L→R あいにゃん(Ba)、ひなんちゅ(Dr)、すぅ(Vo&Gu)、ゆかるん(Key)

    L→R あいにゃん(Ba)、ひなんちゅ(Dr)、すぅ(Vo&Gu)、ゆかるん(Key)

    【Silent Siren】より多彩な気持ちと
    曲調を描いた7色のボールペン!

    昨年は日本武道館と東京体育館でのライヴを成功させ、今年7月には横浜アリーナ公演も決定し、快進撃を続けるSilent Siren。ニューアルバム『S』はより深みを増した、進化したバンド感を聴かせる作品に仕上がった。
    取材:榑林史章

    タイトルの“S”は一文字だけど、たく
    さんの意味が詰まってる

    今回のアルバム『S』は、どういうものになりましたか?

    ひなんちゅ
    前作の『サイレントサイレン』は“陰と陽”とか“ポップとロック”とか、裏表一体のような感覚でした。でも、今作は2色のボールペンだったのが、7色のボールペンになったみたいな感じですね。幅が広くなって、細かくいろんな面やいろんな曲調を入れることができました。
    あいにゃん
    「チェリボム」なんかは一聴するとキャッチーでポップだけど、それに負けないロック感があります。ギターが立った曲では他の楽器は抑えたりと、考えながら作ったので、4人で作った感覚がすごく強いものになりました。
    ゆかるん
    歌詞もロックな曲だからロックな内容というわけではないし。例えば「吉田さん」はユーモアとストーリー性があって、「nukumor」のような泣けるミドルバラードもあるし、Silent Sirenのいろんな表情を前よりいっそう見てもらえる作品になったと思います。

    「吉田さん」はいつ頃にできた曲ですか?

    すぅ
    前回のアルバムの時にできていました。前作の「女子校戦争」みたいな感じで、少しサブカル色があってエモーショナルな、かわいさとは少し違う曲を入れたくて。
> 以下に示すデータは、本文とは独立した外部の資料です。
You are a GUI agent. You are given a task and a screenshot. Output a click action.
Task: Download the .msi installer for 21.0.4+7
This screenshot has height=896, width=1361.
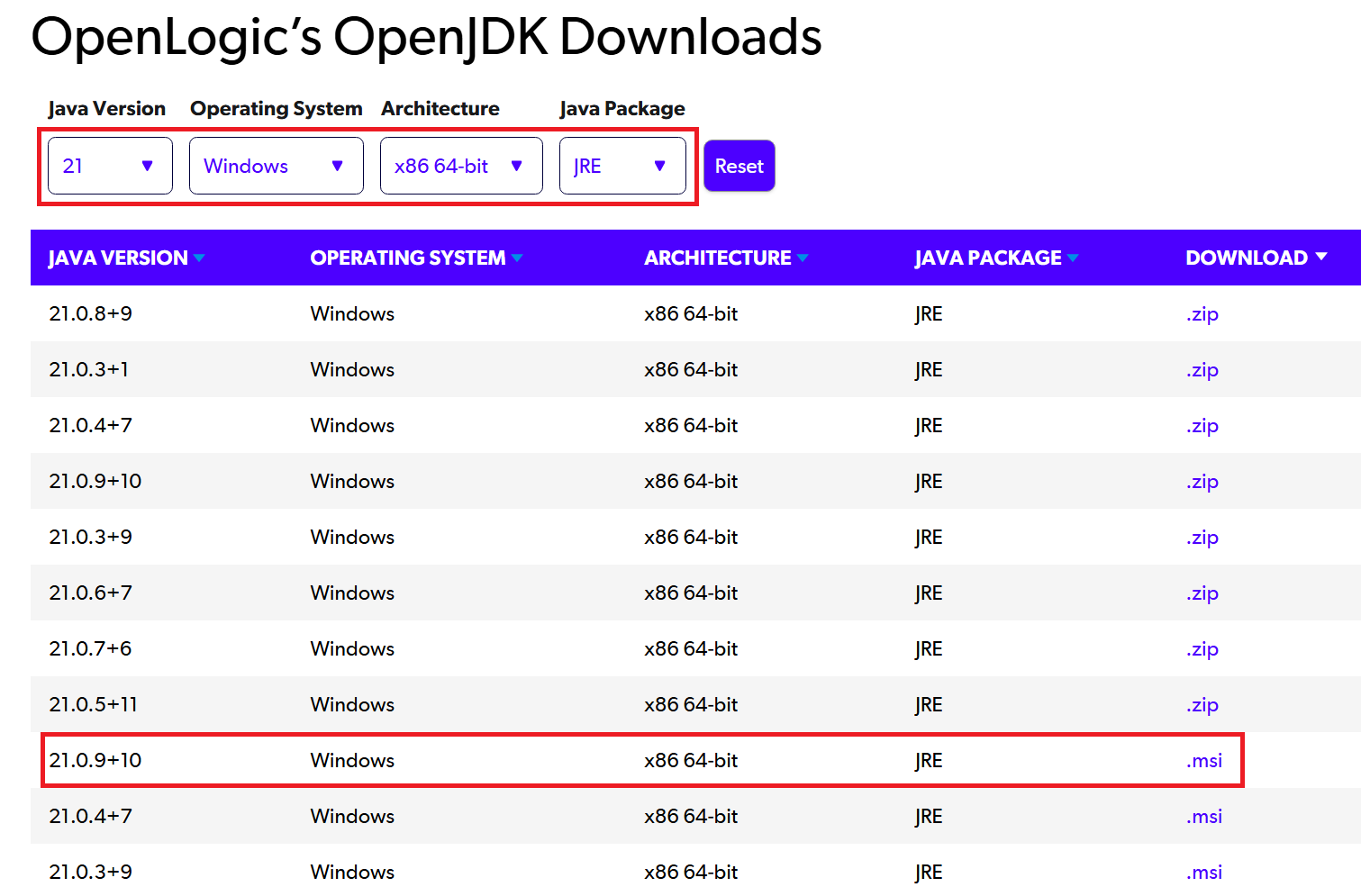click(1204, 817)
    同窓会に行った女子が感じる気持ちを書いた歌詞ですが、この歌詞は実話ですか?

    すぅ
    ノンフィクション(笑)。“吉田さん”というのは私の苗字でもあるし、歌詞に出てくる完璧な女の子の名前でもあるんです。苗字は同じなのに、こんなにも違うんだっていう…。
    ひなんちゅ
    他人と自分を比較して、自分が惨めに感じることってみんなあると思うんです。共感の種類が違うというか…恋愛というものではない、クスッとするユーモアが込められた感覚の曲は他にはないので、アルバムの中ではフックになっていますね。そういう新しいジャンルも含めているのが、『S』というアルバムです。
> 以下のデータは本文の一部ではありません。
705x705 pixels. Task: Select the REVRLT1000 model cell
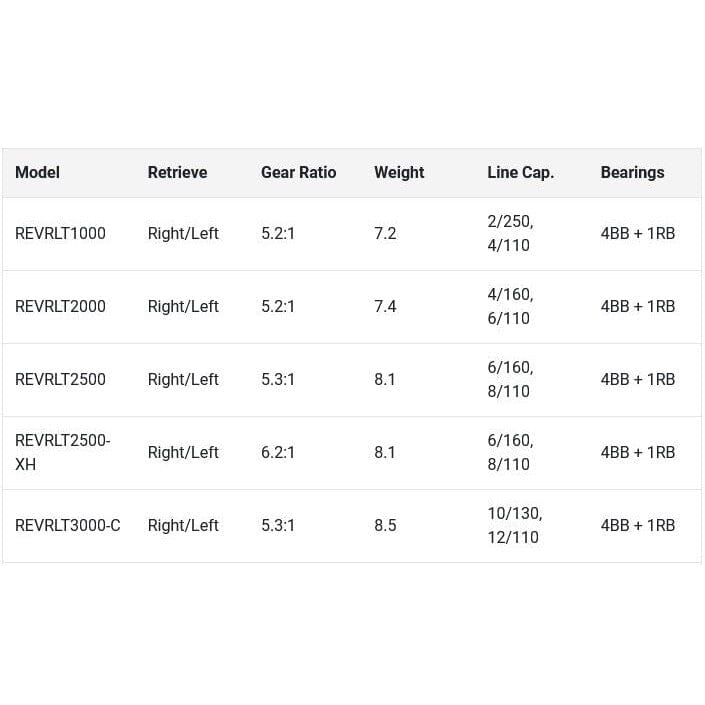[x=60, y=233]
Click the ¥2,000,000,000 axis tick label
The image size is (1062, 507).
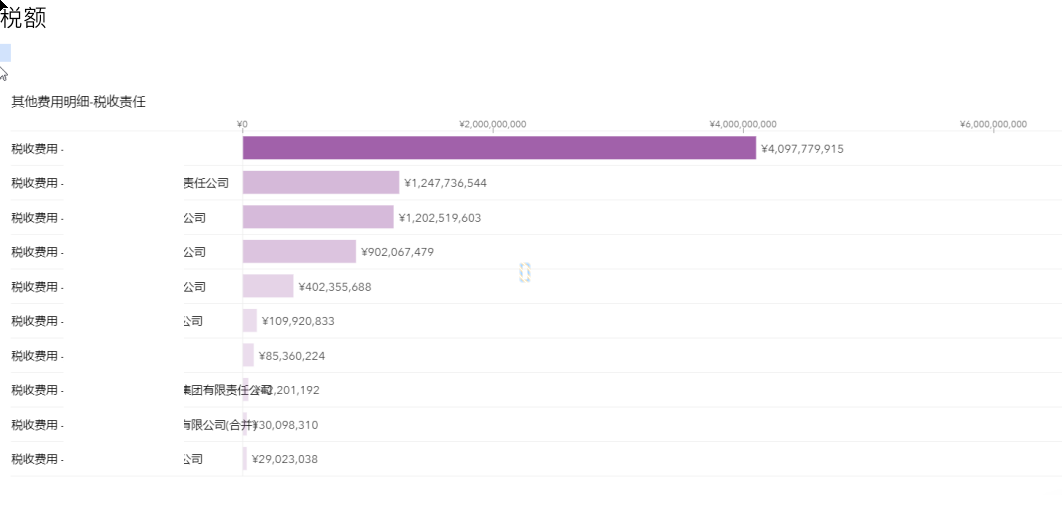click(492, 125)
    そもそもどうして“S”というアルバムタイトルになったのですか?

    ひなんちゅ
    Silent Sirenの頭文字でもあるし、他にもいっぱい意味があって、Super、Special、Seasons、Select…アルバムには、どれも当てはまる部分があるんです。
    ゆかるん
    いろいろ考えた結果“S”になったんですけど、“S”になったことで、すごくしっくりきました。一文字だけどたくさんの意味が詰まっているし、全員でやっぱりこれだよねって。聴いた人は、どんな“S”が当てはまるか、それぞれで考えてくれてもいいなと思います。
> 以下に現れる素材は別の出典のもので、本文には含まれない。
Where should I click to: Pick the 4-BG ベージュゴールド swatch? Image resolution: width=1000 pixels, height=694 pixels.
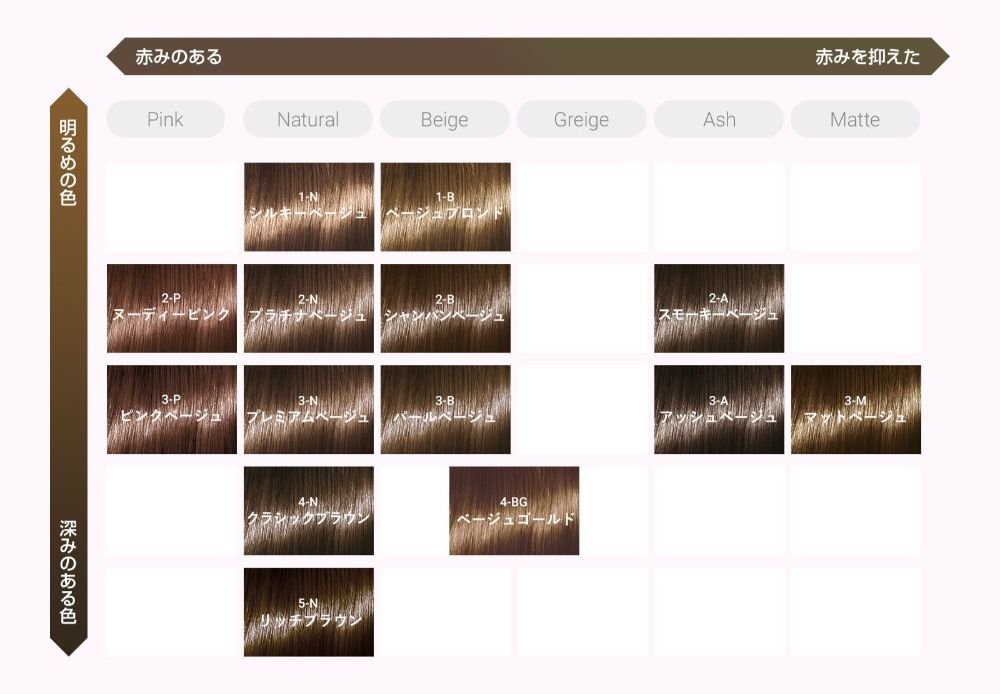pos(514,511)
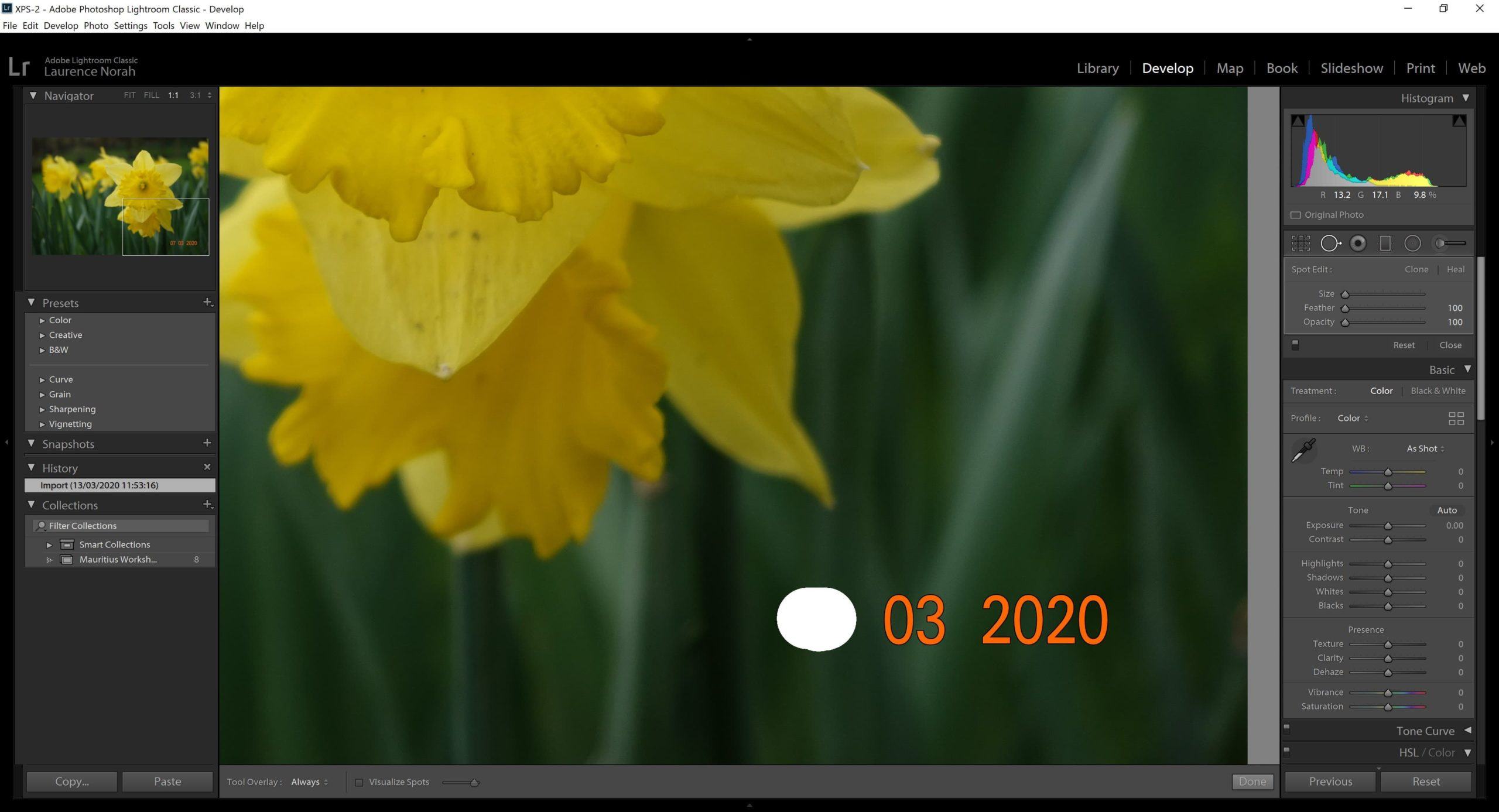Collapse the Basic adjustments panel

[1465, 370]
    メンバーそれぞれの作詞の曲がありますが、あいにゃんの作詞「Love install」はアッパーだけどクールなイメージですね。

    あいにゃん
    デモを聴いた時にデジタル感があったので、それと恋愛をかけて書いてみたら面白いと思って。アレンジャーさんは今回初めての方にお願いして、音作りの段階から周りのスタッフも違ったので、サウンド面でも今までとは違ったものになりました。ライヴでぶち上げるというよりは、少し落としめのところで盛り上がりそうな曲になっています。

    どんなところから作詞をしていったのですか?

    あいにゃん
    昔、ひなに恋愛相談をしたことがあって。悩んでいる私に、いろいろ言ってくれたことをもとにして書きました。でも、その時のひなを鮮明に書いているわけではなくて、思い出をもとに膨らませた感じです。簡単に言うと、恋愛体質なのに恋愛を客観視できる自分がもうひとりいるみたいな。恋愛をどんどん上書きする冷静さがありながら、“でも恋愛は必要だ”っていう。そういう私にない部分を持っているというところが、すごいなと思ったので。
    ひなんちゅ
    その話は、こういう取材が始まってから初めて聞いたんです。レコーディングの時とか、そんなことは全然言ってなくて。言われてみれば“あぁ~、そうかもな”って感じですけど…(笑)。話をした時のことはよく覚えてますよ。4年くらい前、渋谷のスタバで、冬だったと思います。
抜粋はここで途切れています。